Btt Trilhos do Marco

Domingo, 29 de Março de 2009

A 1ª experiência dos DirtRiders em eventos de Btt foi muito boa. Uma boa organização, um excelente percurso, apesar de duro, e o grupo unido (claro que faltou o "medricas").

O dia começou bem cedo, pelas 7:30h com a viagem das nossas bombas no novissimo e mui belo atrelado. Após uma pequena paragem para colocar uma correcta pressão nos pneus, lá fomos nós auto-estrada fora.


Após a saída da A4, começamos a vislumbrar o "Circo" com inúmeros automóveis com as bicicletas ávidas de monte a descer para o Marco de Canavezes.

Com algum atraso, lá começamos a rolar pelo alcatrão em direcção ao Monte de Eiras. Bastaram alguns metros de terra, os primeiros engarrafamentos em 2 subidas mais ingremes. Após uma nova passagem pelos paralelos, a questão dos engarrafamentos terminou.
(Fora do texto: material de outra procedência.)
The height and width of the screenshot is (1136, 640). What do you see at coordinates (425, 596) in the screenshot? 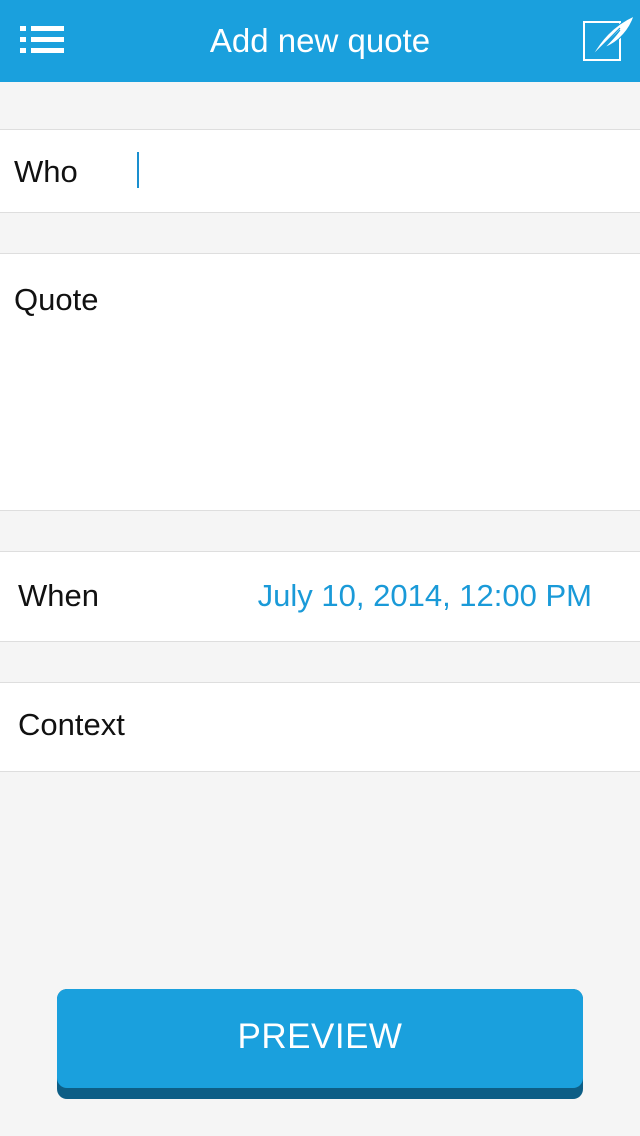
I see `when-date-value: July 10, 2014, 12:00 PM` at bounding box center [425, 596].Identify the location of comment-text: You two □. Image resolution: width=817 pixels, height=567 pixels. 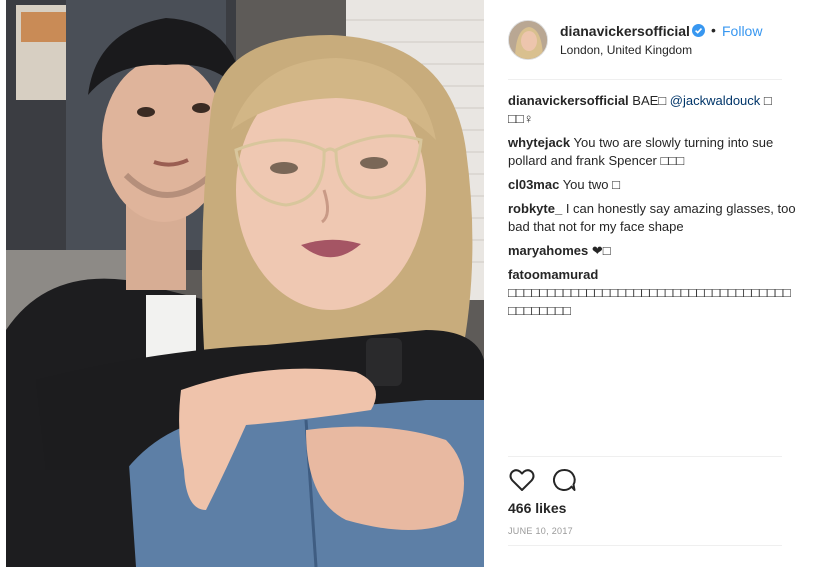
(590, 184).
Uma bela descida em que eu tentei uma boa foto do Norberto mas em que me deparei com ele a descê-la apeado. Apesar da falha do momento, era o inicio de uma bela trialeira sempre a descer em single por entre os socalcos.

Lá continuamos monte acima, monte abaixo até ao ponto que marcava a abertura das verdadeiras hostilidades (230m de altitude). Após cerca de 15 km do percurso, a 1ª surpresa, as mais deliciosas laranjas que me lembro de saborear. 5 minutitos e lá continuamos serra acima e era acima mesmo. Antes do 2º abastecimento, aos 20 km e após a pior subida que fiz até hoje, passei por algumas dificuldades fisicas com caimbras. Alguns alongamentos e uma banana no abastecimento fizeram milagres para a parte final do percurso, pois as caimbras não mais voltaram, apesar do cansaço generalizado.
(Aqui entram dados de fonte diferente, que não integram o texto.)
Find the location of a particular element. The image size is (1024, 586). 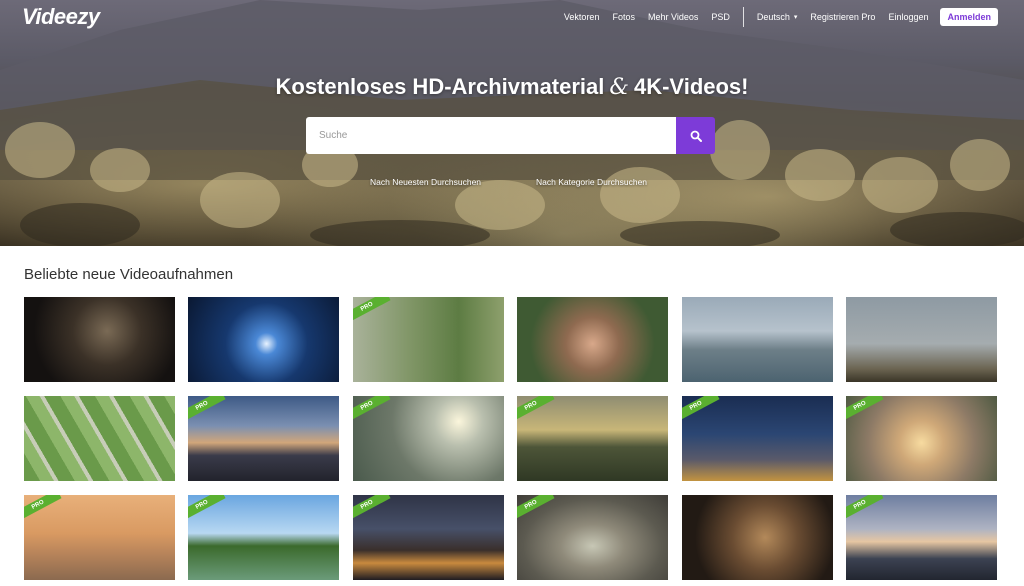

browse-newest-link: Nach Neuesten Durchsuchen is located at coordinates (426, 182).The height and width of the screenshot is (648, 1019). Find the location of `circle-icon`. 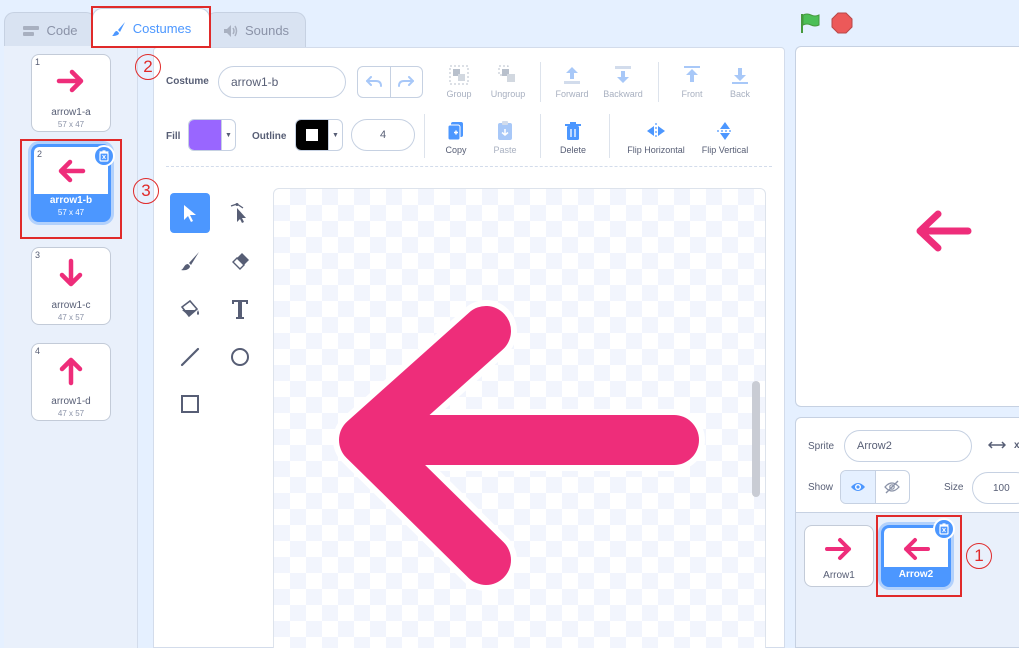

circle-icon is located at coordinates (240, 357).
No abastecimento, e por unanimidade, decidimos optar pelo percurso maior e com mais subidas. Após atingir o ponto mais alto, 795m, começamos a descer para o Marco de Canavezes por trilhos muito técnicos mas fenomenais. Se calhar porque não senti o sabor do chão, curti á brava as descidas a todo o gás (excepto 1 que inclusivé tinha os bombeiros no final). No meio do nada, recrutamos um elemento para o nosso grupo, o Pedro de Famalicão, que em dificuldades fisicas foi "abandonado" pelo seu grupo, mas adoptado por nõs.

No espaço de 1 km, o Miguel e o Beto contaram para as estatisticas, sendo que o "malho" do Miguel tenha sido mesmo violento com uns voos à mistura. Após Soalhães e quando já passava das 13h, mais um para as estatisticas, num caminho largo com alguns regos, o Pedro decidiu testar a resistência de um tubo de cimento que ali estava (devia estar mesmo à espera dele, pois não tinha seguimento nem para cima nem para baixo).
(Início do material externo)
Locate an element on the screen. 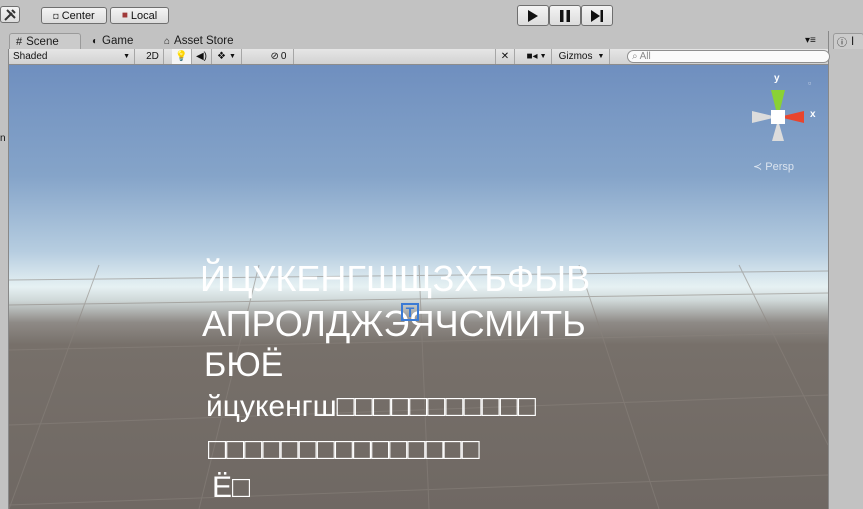  tab-inspector: ⓘ I is located at coordinates (848, 41). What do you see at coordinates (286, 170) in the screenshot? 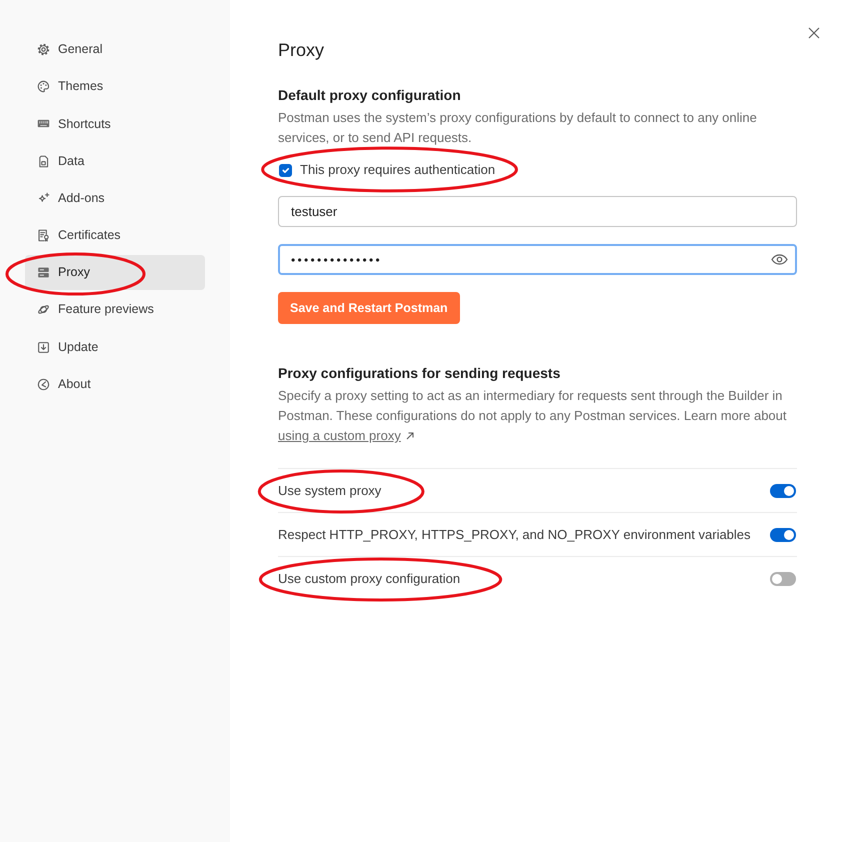
I see `checkbox` at bounding box center [286, 170].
Como ia à frente dele a cerca de 3m, ouvi um estrondo enorme e só queria parar pois temi um acidente grave, que felizmente não aconteceu. Com mais uns arranhões no homem e na máquina, lá continuamos a descer, a pensar nas nossas esposas e principalmente nas crianças que dado o adiantado da hora deveriam estar com uns "ratitos" no estômago.

Nos últimos 5 km do percurso, realizados na totalidade em alcatrão, a dificuldade eram os 3 km de subida desde a estação da CP, realizados a um ritmo baixo para que o Pedro, o de Famalicão, nos pudesse acompanhar.

O melhor estava reservado para o final, uma recepção apoteótica da nossa claque, que apesar de quase 3 horas de espera não se pouparam a esforços para nos receber.